En su análisis de la ciudad, Barthes parte de algo que asegura es conocido de todos: el espacio humano y no sólo el espacio urbano siempre ha sido significante. Podríamos definir al lugar —en referencia a lo dicho por el etnógrafo Marc Augé— es un espacio que significa algo o, dándole la vuelta —y ahora en referencia al filósofo Martin Heidegger— podríamos afirmar que el espacio es algo que se ha abstraído —sacado, pues— de nuestra experiencia de los lugares, que siempre es significativa. Para Barthes, “uno de los autores que mejor ha expresado la índole esencialmente significante del espacio humano es Victor Hugo,” en el capítulo Esto matará aquello, de Nuestra Señora de París. Esto: el libro, como un medio de comunicación rápido, flexible, portátil pero al mismo tiempo resistente, acabaría con aquello: la arquitectura, un medio de comunicación lento, rígido y fijo, pero a mismo tiempo menos resistente ante los embates del tiempo o de sus enemigos que el libro, especialmente el impreso. Barthes afirma que las ideas de Victor Hugo se actualizaban en las ideas de Derrida, quien consideraba a la escritura como anterior al habla y la definía, de manera básica, como la instauración perdurable de un signo. La piedra, que marca el borde de una propiedad o la tumba de su dueño, es un signo porque se ha instalado e instaurado: se ha fijado en el espacio y ha establecido el significado de ese lugar. Barthes también dice que, entre urbanistas y arquitectos modernos, esa idea del espacio urbano significativo fue prácticamente abandonada en privilegio de la idea de un espacio meramente utilitario y funcional: la señal de tránsito sirve sólo para controlar los flujos de automóviles y no es un hito como el menhir o la estela. Pensando en hitos, Barthes también dice que entre los urbanistas, que no hablan casi de significación, emerge el nombre de Kevin Lynch, que en La imagen de la ciudad, publicado en 1960, analizó la posibilidad de leer la ciudad a partir de sendas, bordes, barrios, nodos e hitos. Sin embargo, agrega Barthes que
desde el punto de vista semántico, las investigaciones de Lynch siguen siendo bastante ambiguas; por una parte, hay en su obra todo un vocabulario de la significación (por ejemplo, otorga un gran lugar a la legibilidad de la ciudad) y, como buen semántico, tiene el sentido de las unidades discretas: intentó encontrar en el espacio urbano las unidades discontinuas que, guardadas todas las proporciones, se asemejarían algo a los fonemas: los caminos, los bordes, los barrios, los nudos o los hitos, que fácilmente podrían convertirse en categorías semánticas. Pero, por otra parte, a pesar de ese vocabulario, Lynch tiene de la ciudad una concepción más guestaltista que estructural.

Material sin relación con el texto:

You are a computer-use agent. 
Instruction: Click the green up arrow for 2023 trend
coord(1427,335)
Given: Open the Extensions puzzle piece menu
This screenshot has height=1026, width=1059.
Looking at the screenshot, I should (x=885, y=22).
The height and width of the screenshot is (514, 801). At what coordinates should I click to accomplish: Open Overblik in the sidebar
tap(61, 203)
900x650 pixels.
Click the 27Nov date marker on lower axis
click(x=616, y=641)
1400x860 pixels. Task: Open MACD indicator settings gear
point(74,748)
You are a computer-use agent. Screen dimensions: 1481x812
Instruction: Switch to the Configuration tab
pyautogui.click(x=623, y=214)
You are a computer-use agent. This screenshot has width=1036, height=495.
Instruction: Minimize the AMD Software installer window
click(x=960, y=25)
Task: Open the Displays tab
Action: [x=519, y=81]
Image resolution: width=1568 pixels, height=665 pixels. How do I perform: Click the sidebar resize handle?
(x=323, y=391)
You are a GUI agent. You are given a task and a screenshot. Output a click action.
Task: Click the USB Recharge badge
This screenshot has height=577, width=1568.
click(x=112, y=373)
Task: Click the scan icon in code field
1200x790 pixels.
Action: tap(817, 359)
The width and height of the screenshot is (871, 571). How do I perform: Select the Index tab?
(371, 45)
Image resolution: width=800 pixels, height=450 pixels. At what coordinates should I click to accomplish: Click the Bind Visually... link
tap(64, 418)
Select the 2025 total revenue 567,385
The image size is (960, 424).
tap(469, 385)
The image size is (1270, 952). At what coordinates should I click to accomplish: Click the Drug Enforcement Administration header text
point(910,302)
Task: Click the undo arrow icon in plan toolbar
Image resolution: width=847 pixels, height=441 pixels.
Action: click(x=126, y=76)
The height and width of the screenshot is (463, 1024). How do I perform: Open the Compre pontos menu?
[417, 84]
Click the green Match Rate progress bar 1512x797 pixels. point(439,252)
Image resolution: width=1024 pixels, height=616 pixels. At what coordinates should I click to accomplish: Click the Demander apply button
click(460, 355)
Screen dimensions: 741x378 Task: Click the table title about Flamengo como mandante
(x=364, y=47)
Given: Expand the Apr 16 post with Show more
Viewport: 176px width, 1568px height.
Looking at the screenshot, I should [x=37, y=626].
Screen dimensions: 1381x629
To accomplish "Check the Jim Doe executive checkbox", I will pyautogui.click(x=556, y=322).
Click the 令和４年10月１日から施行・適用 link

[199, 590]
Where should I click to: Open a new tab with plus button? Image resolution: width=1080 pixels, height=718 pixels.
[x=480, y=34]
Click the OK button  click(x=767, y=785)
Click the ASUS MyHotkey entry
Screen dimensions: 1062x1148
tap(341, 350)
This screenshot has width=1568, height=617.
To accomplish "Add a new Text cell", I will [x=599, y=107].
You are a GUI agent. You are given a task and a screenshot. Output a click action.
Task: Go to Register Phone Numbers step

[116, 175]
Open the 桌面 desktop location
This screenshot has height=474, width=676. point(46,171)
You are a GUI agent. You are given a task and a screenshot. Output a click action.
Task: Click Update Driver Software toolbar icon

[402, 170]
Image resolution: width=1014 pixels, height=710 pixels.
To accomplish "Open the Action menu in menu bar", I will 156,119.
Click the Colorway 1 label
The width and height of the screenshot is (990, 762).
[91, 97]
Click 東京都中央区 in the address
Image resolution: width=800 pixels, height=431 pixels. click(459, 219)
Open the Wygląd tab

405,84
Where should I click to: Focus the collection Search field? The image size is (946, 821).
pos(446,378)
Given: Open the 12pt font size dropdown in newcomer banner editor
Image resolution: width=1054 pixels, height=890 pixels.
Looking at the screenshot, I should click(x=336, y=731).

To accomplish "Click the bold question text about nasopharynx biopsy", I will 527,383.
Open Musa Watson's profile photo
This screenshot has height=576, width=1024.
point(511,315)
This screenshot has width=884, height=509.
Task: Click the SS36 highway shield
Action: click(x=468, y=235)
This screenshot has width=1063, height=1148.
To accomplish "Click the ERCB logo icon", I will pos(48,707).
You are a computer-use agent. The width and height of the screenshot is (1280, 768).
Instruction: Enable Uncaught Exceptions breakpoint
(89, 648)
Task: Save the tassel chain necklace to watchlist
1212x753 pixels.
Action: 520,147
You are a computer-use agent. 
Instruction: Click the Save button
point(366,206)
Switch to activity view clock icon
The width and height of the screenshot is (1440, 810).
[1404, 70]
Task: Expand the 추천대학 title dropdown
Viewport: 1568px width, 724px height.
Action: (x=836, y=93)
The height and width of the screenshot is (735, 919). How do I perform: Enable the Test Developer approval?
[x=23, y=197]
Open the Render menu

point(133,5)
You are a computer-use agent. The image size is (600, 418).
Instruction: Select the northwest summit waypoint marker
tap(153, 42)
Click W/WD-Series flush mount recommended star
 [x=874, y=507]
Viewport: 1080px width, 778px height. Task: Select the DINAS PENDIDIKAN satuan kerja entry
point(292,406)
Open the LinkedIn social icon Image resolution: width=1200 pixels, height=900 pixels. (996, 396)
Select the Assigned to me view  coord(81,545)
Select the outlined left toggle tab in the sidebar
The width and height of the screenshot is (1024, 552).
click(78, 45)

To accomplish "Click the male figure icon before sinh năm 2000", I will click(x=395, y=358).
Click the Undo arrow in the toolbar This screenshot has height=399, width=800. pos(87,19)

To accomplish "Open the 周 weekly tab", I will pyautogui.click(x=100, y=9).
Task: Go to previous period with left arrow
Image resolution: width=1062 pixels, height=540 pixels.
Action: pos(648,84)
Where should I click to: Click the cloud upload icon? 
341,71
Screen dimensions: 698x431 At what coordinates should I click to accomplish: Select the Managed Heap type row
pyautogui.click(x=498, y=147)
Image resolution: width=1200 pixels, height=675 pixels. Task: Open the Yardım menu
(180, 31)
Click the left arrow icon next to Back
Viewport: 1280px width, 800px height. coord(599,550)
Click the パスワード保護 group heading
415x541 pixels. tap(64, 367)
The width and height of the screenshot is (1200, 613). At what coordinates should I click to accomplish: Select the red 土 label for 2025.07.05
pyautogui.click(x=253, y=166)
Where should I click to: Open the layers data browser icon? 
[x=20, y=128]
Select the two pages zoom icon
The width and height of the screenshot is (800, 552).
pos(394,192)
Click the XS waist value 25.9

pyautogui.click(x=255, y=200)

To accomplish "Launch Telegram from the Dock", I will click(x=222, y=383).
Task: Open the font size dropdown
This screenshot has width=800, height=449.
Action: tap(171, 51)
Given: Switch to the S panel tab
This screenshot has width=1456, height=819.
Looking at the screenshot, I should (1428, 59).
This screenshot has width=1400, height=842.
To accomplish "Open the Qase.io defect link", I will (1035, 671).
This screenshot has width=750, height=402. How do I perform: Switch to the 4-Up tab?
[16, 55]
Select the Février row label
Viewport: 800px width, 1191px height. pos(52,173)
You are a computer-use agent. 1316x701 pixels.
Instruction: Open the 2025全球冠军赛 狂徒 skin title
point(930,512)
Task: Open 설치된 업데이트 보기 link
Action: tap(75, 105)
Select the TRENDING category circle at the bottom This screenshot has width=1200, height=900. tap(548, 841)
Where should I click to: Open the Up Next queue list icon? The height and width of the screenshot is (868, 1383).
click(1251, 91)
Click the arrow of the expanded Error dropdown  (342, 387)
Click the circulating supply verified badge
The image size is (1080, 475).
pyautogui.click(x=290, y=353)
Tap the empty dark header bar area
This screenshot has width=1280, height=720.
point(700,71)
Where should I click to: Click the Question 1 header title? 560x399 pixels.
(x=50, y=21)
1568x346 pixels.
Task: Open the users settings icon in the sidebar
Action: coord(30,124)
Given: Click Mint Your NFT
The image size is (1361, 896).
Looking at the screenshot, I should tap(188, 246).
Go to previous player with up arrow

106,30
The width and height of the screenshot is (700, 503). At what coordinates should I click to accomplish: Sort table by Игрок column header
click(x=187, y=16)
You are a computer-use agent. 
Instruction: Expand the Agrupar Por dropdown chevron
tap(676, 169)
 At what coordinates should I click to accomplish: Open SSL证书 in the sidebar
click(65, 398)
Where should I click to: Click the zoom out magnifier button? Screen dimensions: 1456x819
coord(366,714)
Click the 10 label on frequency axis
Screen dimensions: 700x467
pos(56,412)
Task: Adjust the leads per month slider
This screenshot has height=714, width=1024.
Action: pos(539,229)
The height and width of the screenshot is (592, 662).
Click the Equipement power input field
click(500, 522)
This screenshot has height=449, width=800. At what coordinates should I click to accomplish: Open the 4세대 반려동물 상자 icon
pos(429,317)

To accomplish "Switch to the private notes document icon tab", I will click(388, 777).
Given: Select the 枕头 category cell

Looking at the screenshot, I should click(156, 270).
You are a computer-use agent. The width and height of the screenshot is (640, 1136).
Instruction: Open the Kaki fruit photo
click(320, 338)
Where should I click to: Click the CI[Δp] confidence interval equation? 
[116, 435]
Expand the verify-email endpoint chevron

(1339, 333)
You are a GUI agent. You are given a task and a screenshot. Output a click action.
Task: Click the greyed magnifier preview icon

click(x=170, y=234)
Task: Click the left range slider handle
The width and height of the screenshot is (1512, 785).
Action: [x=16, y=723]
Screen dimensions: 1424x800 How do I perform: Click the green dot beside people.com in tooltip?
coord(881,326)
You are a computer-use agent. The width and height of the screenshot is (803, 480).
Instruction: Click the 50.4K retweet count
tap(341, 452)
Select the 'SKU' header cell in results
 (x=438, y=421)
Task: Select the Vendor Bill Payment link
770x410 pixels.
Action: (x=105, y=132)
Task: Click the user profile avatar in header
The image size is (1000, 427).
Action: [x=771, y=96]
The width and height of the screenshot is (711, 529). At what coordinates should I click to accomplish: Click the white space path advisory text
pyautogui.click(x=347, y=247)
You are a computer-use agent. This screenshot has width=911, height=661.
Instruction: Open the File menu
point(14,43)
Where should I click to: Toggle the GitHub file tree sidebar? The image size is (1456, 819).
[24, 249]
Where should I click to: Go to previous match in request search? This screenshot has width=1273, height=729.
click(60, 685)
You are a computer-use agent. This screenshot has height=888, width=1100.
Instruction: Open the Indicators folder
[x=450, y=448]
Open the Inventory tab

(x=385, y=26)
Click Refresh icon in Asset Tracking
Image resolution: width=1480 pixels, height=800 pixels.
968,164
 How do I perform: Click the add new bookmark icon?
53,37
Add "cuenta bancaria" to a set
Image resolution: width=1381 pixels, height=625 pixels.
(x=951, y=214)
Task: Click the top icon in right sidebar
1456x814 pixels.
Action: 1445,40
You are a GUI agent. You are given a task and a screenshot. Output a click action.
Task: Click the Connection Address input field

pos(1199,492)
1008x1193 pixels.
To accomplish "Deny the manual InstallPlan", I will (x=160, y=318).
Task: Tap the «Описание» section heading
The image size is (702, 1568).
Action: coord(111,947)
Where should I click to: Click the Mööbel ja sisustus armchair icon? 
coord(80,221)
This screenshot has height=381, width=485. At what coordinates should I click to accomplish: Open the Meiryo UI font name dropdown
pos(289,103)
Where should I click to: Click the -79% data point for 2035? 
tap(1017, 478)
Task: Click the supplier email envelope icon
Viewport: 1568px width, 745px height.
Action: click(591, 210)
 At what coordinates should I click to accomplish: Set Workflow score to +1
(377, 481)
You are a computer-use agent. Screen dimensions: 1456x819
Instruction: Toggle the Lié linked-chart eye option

Para Barthes “la ciudad es un discurso y este discurso es verdaderamente un lenguaje: la ciudad habla a sus habitantes.” Pero advierte que hay que dar el salto de la interpretación metafórica que se pueda dar al decir el lenguaje de la ciudad, para intentar comprender qué características comparte con un lenguaje: signos, significantes, estructura, etc. Con todo, aunque se deba ir más allá de la metáfora para hablar del lenguaje de la ciudad, Barthes no supone que eso implique un léxico en el que las correspondencias entre significado y significante quedan fijas para siempre. Al contrario: la ciudad es una serie de lecturas superpuestas y “tenemos que ser muchos los que intentemos descifrar la ciudad en la cual nos encontramos,” del habitante que nunca ha dejado su barrio al forastero que va de paso. Es gracias a esa multiplicación de lecturas que se podrían investigar las partes y la sintaxis del lenguaje de la ciudad, “pero recordando siempre que nunca hay que tratar de fijar y paralizar los significados de las unidades descubiertas, porque históricamente esos significados son extremadamente imprecisos, recusables e indomables.” El lenguaje de la ciudad, termina Barthes, es como el de un poema: siempre sujeto a múltiples interpretaciones y más rico entre mayor sea su capacidad de engendrar sentido.
Roland Barthes nació el 12 de noviembre de 1915.